# TASK ITEM
All of the records are to be copied out exactly, with nothing left out.

(Beginning of EXTRACTED RECORDS)

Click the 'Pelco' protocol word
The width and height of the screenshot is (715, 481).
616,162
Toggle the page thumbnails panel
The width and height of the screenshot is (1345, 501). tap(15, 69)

(End of EXTRACTED RECORDS)

# EXPECTED ANSWER
Click the 'Pelco' protocol word
The width and height of the screenshot is (715, 481).
616,162
Toggle the page thumbnails panel
The width and height of the screenshot is (1345, 501). tap(15, 69)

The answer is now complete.